1. Formal Definition and Mathematical Formulation

ADEC is rigorously defined as the average energy consumption attributable to deadheading segments, computed per evaluation cycle or per served trip. In mobility systems (Wu et al., 8 Nov 2025), the definition is as follows: Let $U_{\mathrm{served}}$ denote the set of all trips served in a period ($N = |U_{\mathrm{served}}|$). For each trip $u$, the deadheading distance $md_u$ (distance from previous dropoff $d_{u-1}$ to next pickup $o_u$), and travel time $td_u$, yield the segment energy

$$DEC(md_u,td_u) = B_1\,md_u + B_2\,\Bigl(\frac{60\,md_u}{td_u}\Bigr)^2 md_u,$$

with calibrated coefficients $B_1 = 0.132$, $B_2 = 5\times10^{-6}$, resulting in energy in kWh. The ADEC is then

$$\mathrm{ADEC} = \frac{1}{N} \sum_{u=1}^{N} DEC(md_u, td_u).$$

In the 802.11ah wireless context (Bel et al., 2015), ADEC is derived as the subset of per-cycle energy consumption corresponding to all "overhead" periods: $$\mathrm{ADEC} = P_{RX}\cdot t_{RX}^{hdr} + P_{ID}\cdot t_{ID}^{hdr}$$ where $t_{RX}^{hdr}$ and $t_{ID}^{hdr}$ capture intervals of beacon listening, multicast reception, and protocol-mandated wait times.

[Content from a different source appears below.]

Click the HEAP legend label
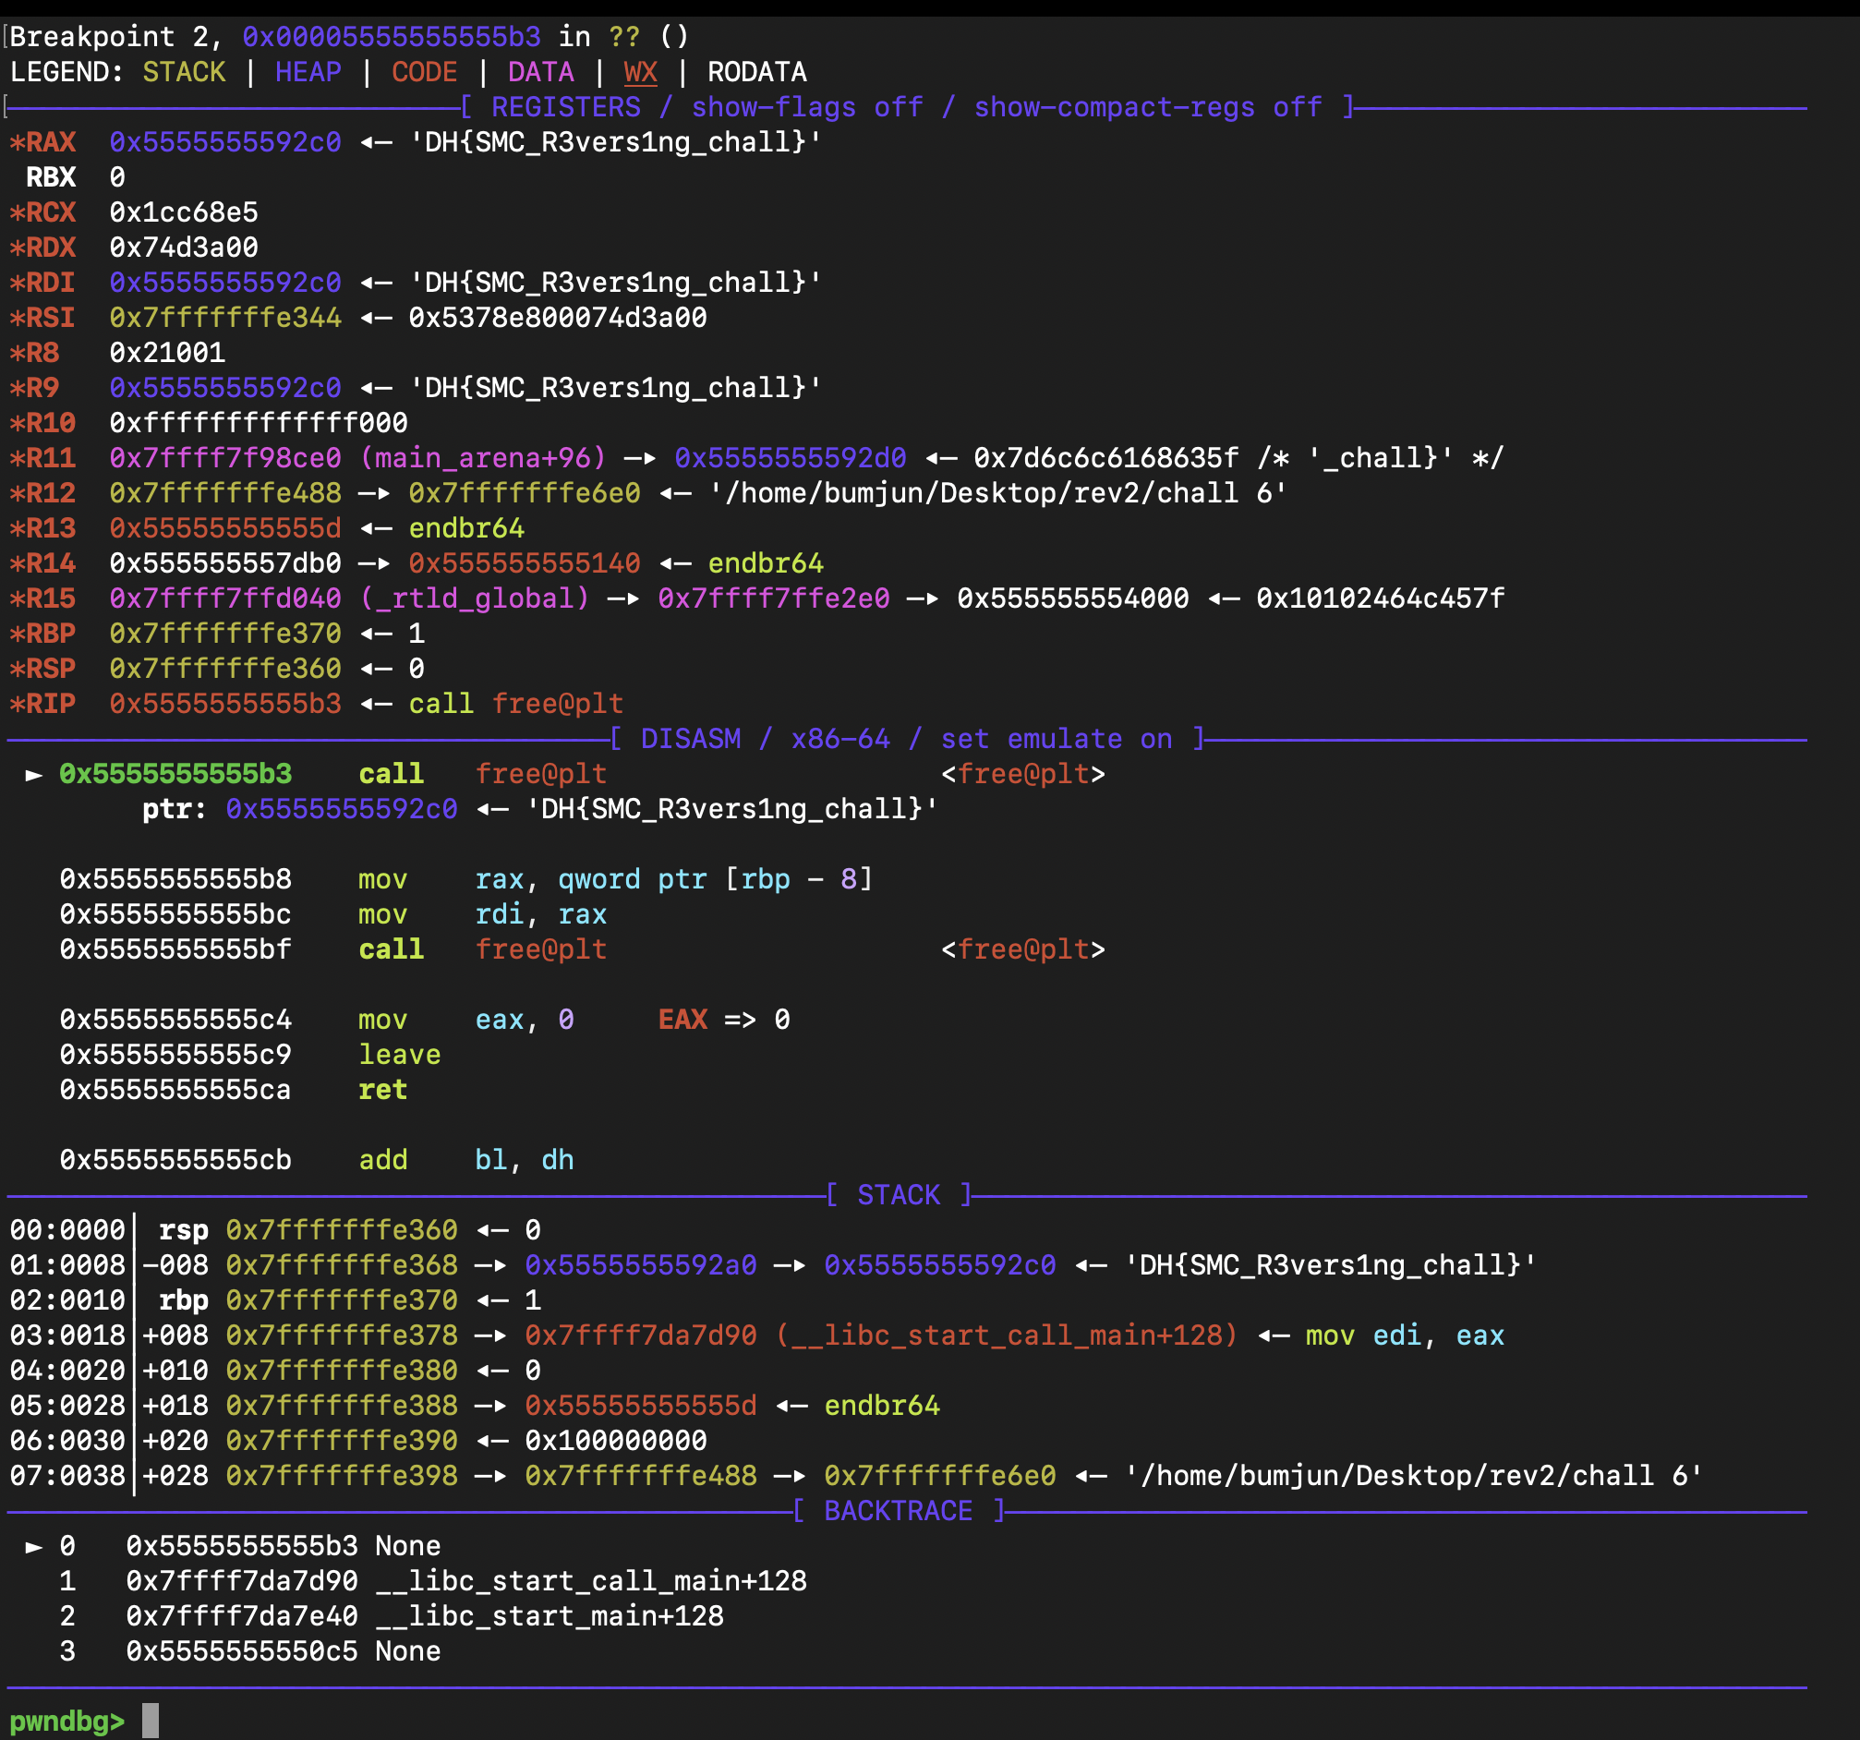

2. Underlying Energy Models

In urban mobility simulation (Wu et al., 8 Nov 2025), the vehicle energy model is drawn from De Cauwer et al. (2015), combining a constant per-kilometer term (rolling resistance, accessory loads) and a velocity-squared term reflecting speed-related inefficiencies: $$DEC(md,td) = 0.132\,md + 5\times10^{-6}\,\Bigl(\frac{60\,md}{td}\Bigr)^2 md$$ All distances $md$ are in kilometers, times $td$ in minutes. This provides sensitivity to route geometry and urban congestion.

For 802.11ah (Bel et al., 2015), the device energy model partitions energy by operational mode (TX, RX, idle, sleep), with deadheading defined as periods when the station is active but not engaged in payload transfer—specifically, beacon listening and contention wait times: $$E_{avg} = P_{RX} t_{RX} + P_{TX} t_{TX} + P_{ID} t_{ID} + P_{SL} t_{SL}$$ ADEC isolates the header-related RX and idle contributions, using explicit formulas for beacon durations and occurrence probabilities.

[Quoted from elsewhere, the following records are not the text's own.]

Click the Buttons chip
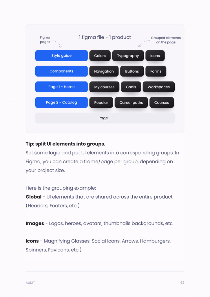(x=132, y=71)
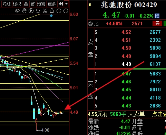This screenshot has height=135, width=166.
Task: Open the 窗 window option
Action: click(x=32, y=4)
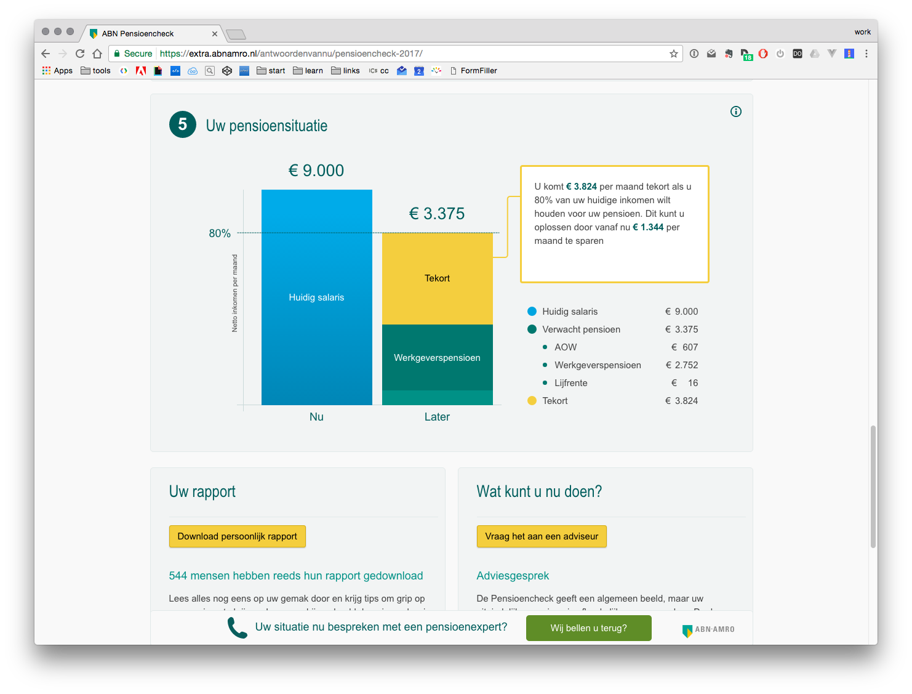This screenshot has width=912, height=694.
Task: Click the secure padlock in the address bar
Action: (117, 54)
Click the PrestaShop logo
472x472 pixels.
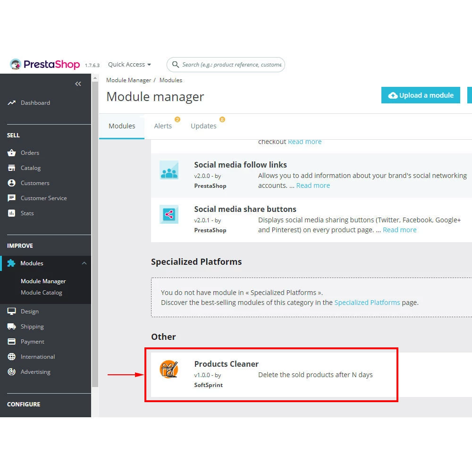45,65
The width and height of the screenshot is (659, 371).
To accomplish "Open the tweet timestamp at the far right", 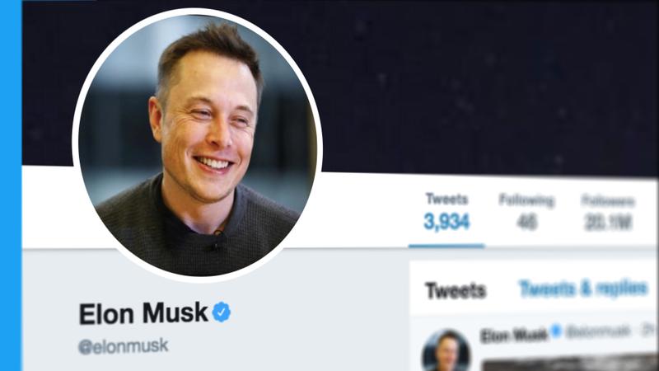I will tap(650, 331).
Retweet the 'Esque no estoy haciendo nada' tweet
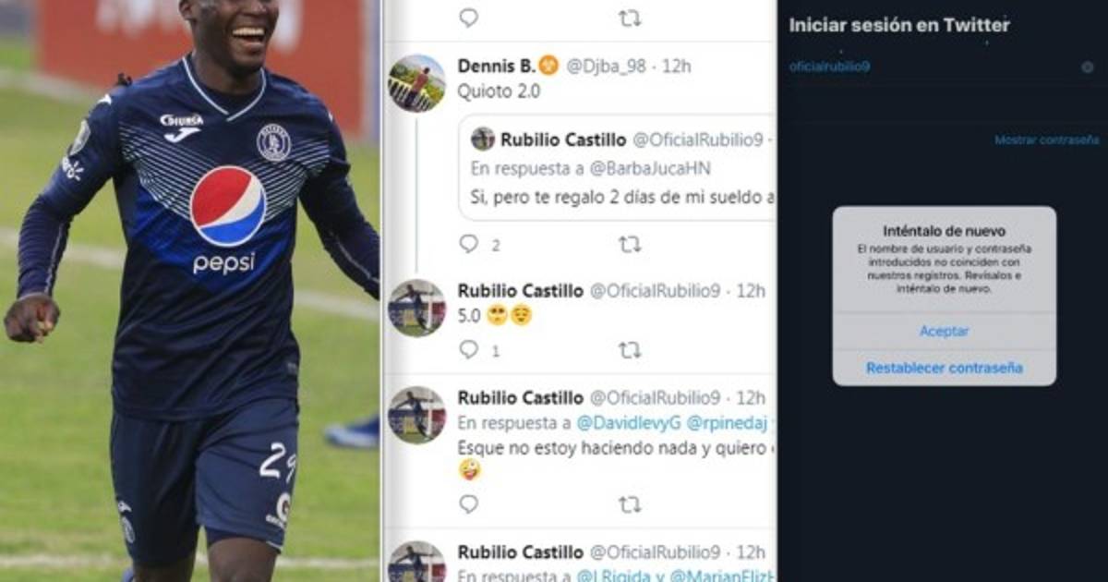This screenshot has height=582, width=1108. pos(630,503)
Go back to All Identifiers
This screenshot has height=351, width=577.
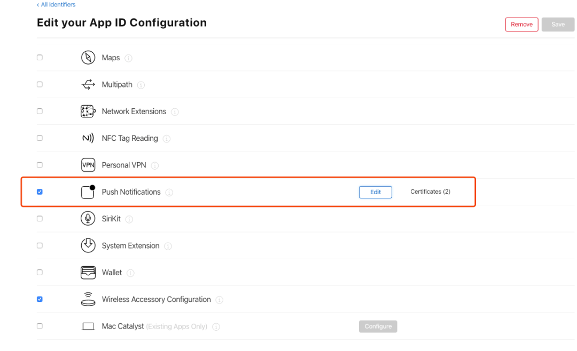click(56, 5)

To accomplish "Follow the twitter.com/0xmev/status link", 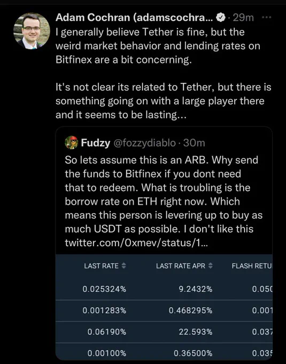I will click(x=136, y=243).
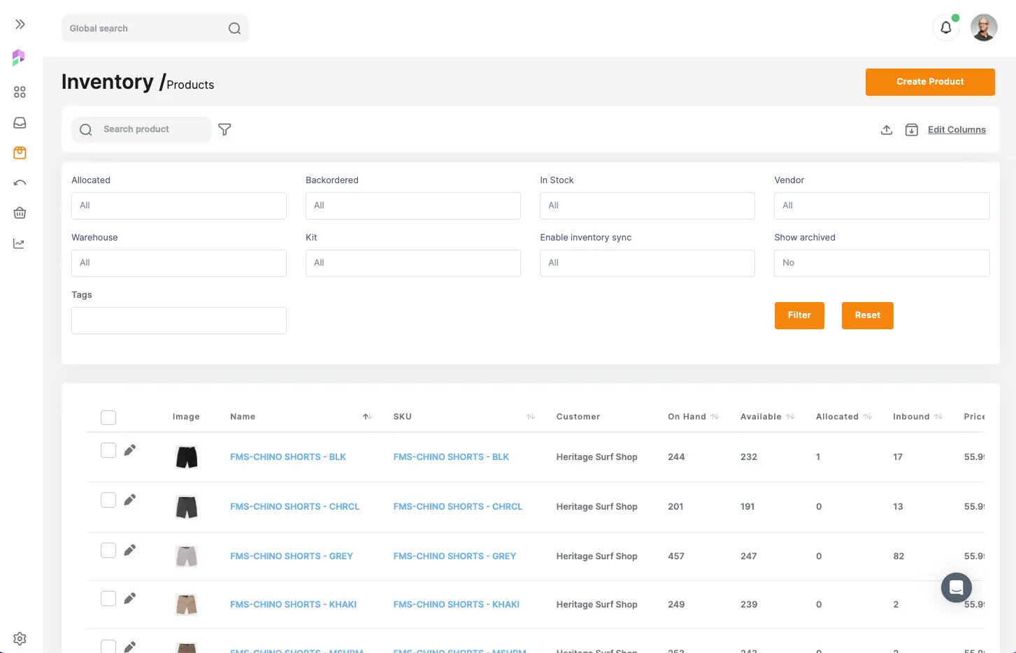The width and height of the screenshot is (1016, 653).
Task: Open the Vendor filter dropdown
Action: tap(881, 206)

3. Empirical Values and Comparative Reductions

Quantitative assessments reveal significant gains in energy efficiency from strategic deadheading reduction:

• In Chengdu’s ride-hailing simulation (Wu et al., 8 Nov 2025), traditional street-hailing taxis record ADEC ≈ 0.33 kWh/trip; ride-hailing achieves ≈ 0.095 kWh/trip, a 72.1 % decrease.
• 802.11ah model optimization (Bel et al., 2015) shows that optimal settings (DTIM interval, TIM grouping) can halve ADEC while maintaining service guarantees.

Spatially and temporally, ADEC reduction via ride-hailing is most pronounced in low-density zones (e.g., 98 % reduction at the Airport) and during midnight/early-morning hours, corresponding to longer unproductive relocations.

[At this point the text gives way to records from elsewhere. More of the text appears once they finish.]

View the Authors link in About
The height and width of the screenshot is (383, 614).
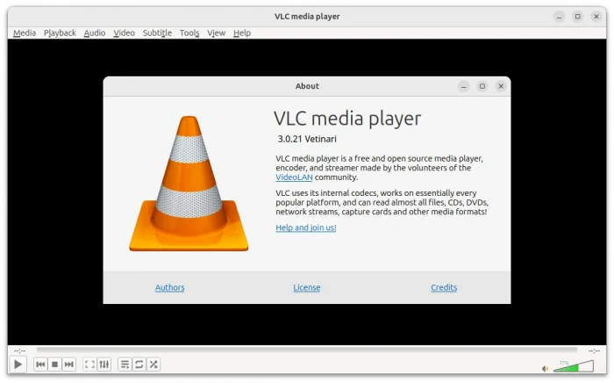tap(169, 287)
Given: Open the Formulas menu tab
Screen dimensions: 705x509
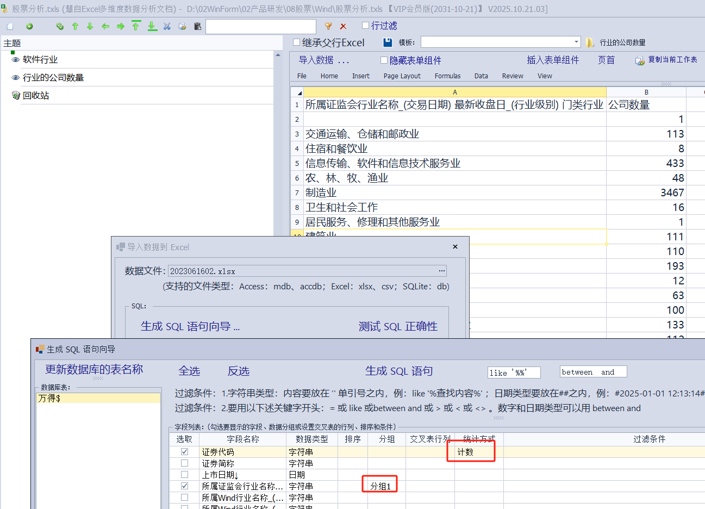Looking at the screenshot, I should click(x=447, y=76).
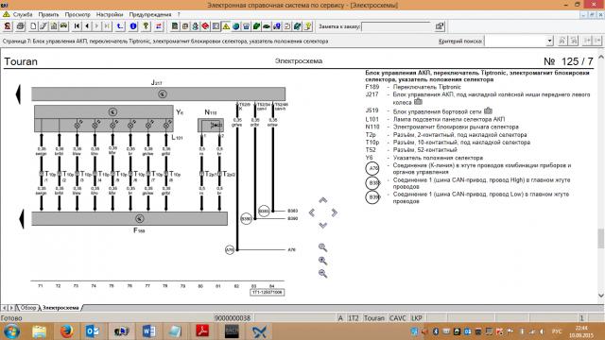The image size is (605, 340).
Task: Go to the previous page with the left arrow
Action: click(x=87, y=26)
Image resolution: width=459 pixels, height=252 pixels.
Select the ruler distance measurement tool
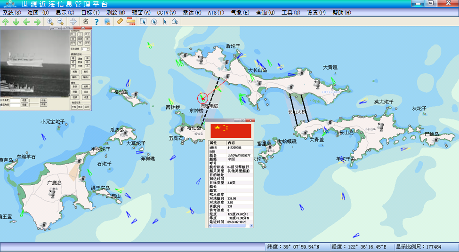[120, 22]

4. Sensitivity to System Parameters

ADEC is strongly influenced by the configuration of operational parameters:

Parameter	Effect on ADEC	Context
DTIM Interval $T$	Larger $T$ lower ADEC ∝ $p_{MC}$	WLAN (Bel et al., 2015)
TIM Groups $N_{TIM}$	Increase minimizes beacon overhead	WLAN (Bel et al., 2015)
Fleet Size	Increasing fleet yields diminishing returns	Mobility (Wu et al., 8 Nov 2025)
Geofencing	Improves ADEC in center, worsens overall	Mobility (Wu et al., 8 Nov 2025)
Demand Management	No significant ADEC change for trip rejection	Mobility (Wu et al., 8 Nov 2025)

For wireless sensor networks, increasing $N_{TIM}$ reduces the TIM beacon overhead, with optimal energy found around $N_{TIM}\approx8$. Expanding the DTIM interval $T$ suppresses multicast overhead but is bounded by latency and success requirements.

In mobility systems, fleet size has quickly saturating benefits: beyond 1.8× baseline, further ADEC reduction is negligible. Geofencing tightens dispatch in dense subregions, lowering local ADEC, but overall system efficiency declines due to fragmentation. Demand-side policies (e.g., trip removal) are neutral on ADEC, affecting only passenger waiting times.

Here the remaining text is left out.